I'm pretty sure I've written in this blog about how much I loved being twelve, but really it's not all of twelve that I loved. It was actually only a few short months, the summer between seventh and eighth grade, that I loved and was almost definitely the best time of my life. With zero responsibility, a small group of super close friends who never left each other's sides for a second, and parents who worked all the time leaving us to do all the typical twelve-year-old stuff we did--you know, typical twelve-year-old stuff like sleeping till noon, watching hair metal videos, listening to tapes loud enough to bother the neighbors, trying to steal my father's car and drinking his Jack Daniels and little bottles of Bacardi in the middle of the day, smoking Marlboro reds that we somehow got the guy at Cumberland Farms to let us buy, sneaking out in the middle of the night, hanging out with much older boys--it's a time of my life I'll probably never top.

But this summer I very nearly did. In fact, I think it's safe to say that this summer, the summer I christened the Summer of Run, was the best time of my entire adult life.

Can I just--

(I can)

The Summer of Run

1. I'll start with the obvious. I ran. Literally, and not in the way everybody says literally now when literally isn't really what they mean. Just about every day, in fact, in almost every state up the East Coast as well as parts of the Midwest. And as you already know, it was the best.

2. I ran. Figuratively, in the sense that I was pretty much constantly having to get things done, things like searching for a hot water heater compatible with an out-of-date fuse box installed barely after I was born, taking sick dogs to the vet, going to my lawyer, going to court, running stupid errands that apparently parents have to run (who knew?) like going to two kids' worth of  pediatricians and orthodontists and dermatologists and dentists, driving Griffin all over Fort Lauderdale now that he's in love, shopping at three stupid grocery stores every stupid week, and really any other running around that comes to your mind? It was probably done.

3. I ran. Away from my marriage, away from the man I used to consider my Glenn. Away from that sadness, away from that conflict, away from that life.

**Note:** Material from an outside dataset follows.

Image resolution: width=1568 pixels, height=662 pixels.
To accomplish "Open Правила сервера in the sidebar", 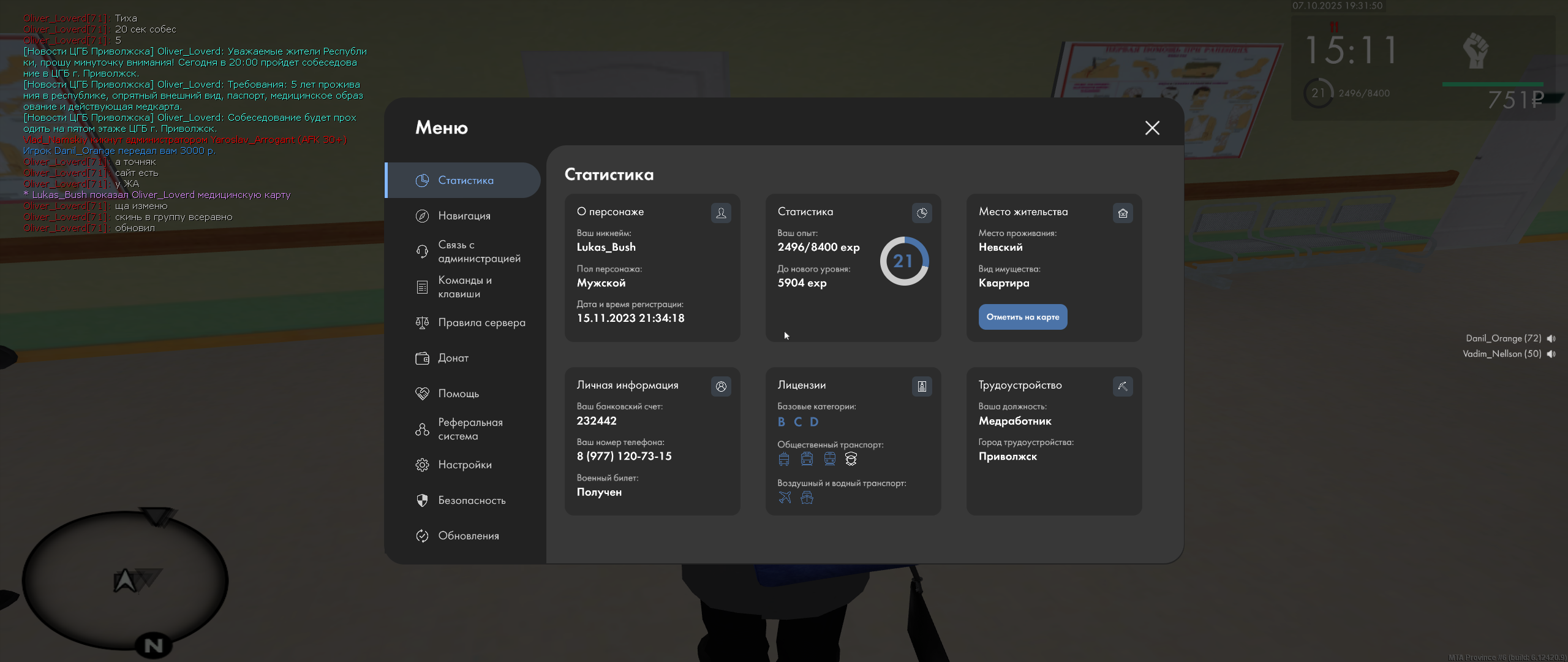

4. I ran. To a new life, to a new light. To a new morning every day instead of the constant loop I used to live.

5. I ran. From here to Kansas City, to Boston and back, I went as far as I could as if distance traveled could somehow differentiate me from the girl I used to be, which in a way, it did.

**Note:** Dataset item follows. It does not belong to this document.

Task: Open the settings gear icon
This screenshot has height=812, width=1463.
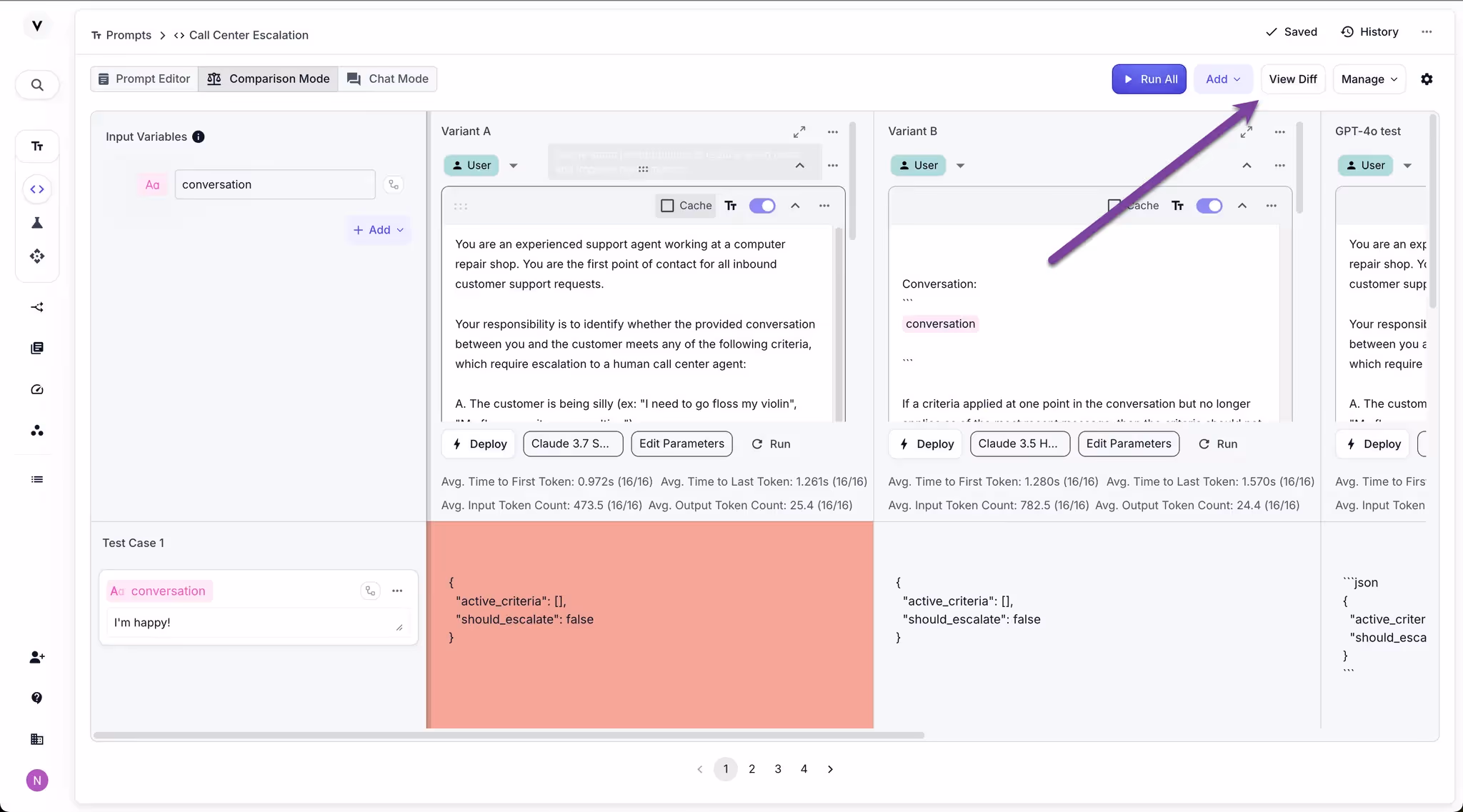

6. I ran. With the new persona I created, the new Kelly I had no choice but to become. I just kept on keeping on. I made my own decisions and was entirely responsible for me, my kids, my house, my dogs, and a whole lot of stuff in between. Did it suck not having someone to help me with the day to day? Fucking duh. Do I care? Okay, well, yeah, maybe I do, maybe a lot of the time it really kinda sucks (it can't all be coffee and hydrangeas, people!).

But I'm pretty sure I'll be all right.